Exercise prompt
Please find every line below that includes "will" and report how many there are. Nothing else is needed.

::: Material provided

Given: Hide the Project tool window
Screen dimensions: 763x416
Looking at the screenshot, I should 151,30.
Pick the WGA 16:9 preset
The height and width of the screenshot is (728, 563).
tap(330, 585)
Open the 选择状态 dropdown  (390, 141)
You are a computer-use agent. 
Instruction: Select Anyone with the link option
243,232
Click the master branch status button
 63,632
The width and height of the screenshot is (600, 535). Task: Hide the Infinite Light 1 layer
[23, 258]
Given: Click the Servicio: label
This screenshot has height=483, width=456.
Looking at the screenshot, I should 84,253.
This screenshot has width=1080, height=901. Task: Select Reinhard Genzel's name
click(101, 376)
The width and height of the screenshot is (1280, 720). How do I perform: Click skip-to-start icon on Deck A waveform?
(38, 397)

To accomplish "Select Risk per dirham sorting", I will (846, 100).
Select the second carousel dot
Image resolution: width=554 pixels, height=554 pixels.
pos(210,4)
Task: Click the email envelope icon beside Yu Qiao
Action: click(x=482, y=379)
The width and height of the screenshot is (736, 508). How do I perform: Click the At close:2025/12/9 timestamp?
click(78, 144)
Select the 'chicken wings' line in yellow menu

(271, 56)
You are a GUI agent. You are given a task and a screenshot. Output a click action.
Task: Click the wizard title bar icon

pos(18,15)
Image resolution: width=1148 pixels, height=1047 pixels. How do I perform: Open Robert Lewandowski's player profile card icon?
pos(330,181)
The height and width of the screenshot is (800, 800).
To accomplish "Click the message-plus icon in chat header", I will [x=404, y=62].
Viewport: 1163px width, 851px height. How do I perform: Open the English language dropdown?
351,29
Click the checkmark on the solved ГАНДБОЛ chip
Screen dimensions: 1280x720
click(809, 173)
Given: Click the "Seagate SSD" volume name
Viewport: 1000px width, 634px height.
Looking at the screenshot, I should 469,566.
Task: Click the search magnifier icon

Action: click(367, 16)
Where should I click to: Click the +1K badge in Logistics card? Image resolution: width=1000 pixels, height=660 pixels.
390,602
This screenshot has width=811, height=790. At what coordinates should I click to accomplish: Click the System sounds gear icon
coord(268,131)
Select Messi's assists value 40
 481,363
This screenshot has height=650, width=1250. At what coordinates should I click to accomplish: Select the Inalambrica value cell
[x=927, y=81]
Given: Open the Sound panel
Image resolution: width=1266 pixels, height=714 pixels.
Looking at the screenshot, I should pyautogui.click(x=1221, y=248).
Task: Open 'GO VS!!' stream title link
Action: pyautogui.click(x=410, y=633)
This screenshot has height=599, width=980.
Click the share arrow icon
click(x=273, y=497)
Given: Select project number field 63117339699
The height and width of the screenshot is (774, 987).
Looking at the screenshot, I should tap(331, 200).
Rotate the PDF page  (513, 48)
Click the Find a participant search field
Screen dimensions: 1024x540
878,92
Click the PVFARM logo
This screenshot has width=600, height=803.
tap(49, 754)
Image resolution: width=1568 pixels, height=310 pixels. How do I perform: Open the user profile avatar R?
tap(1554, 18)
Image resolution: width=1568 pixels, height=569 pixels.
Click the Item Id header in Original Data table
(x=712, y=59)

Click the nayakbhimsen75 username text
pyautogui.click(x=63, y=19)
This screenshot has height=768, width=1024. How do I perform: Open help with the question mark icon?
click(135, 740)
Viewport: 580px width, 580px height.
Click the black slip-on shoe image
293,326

::::::

Response to the task
2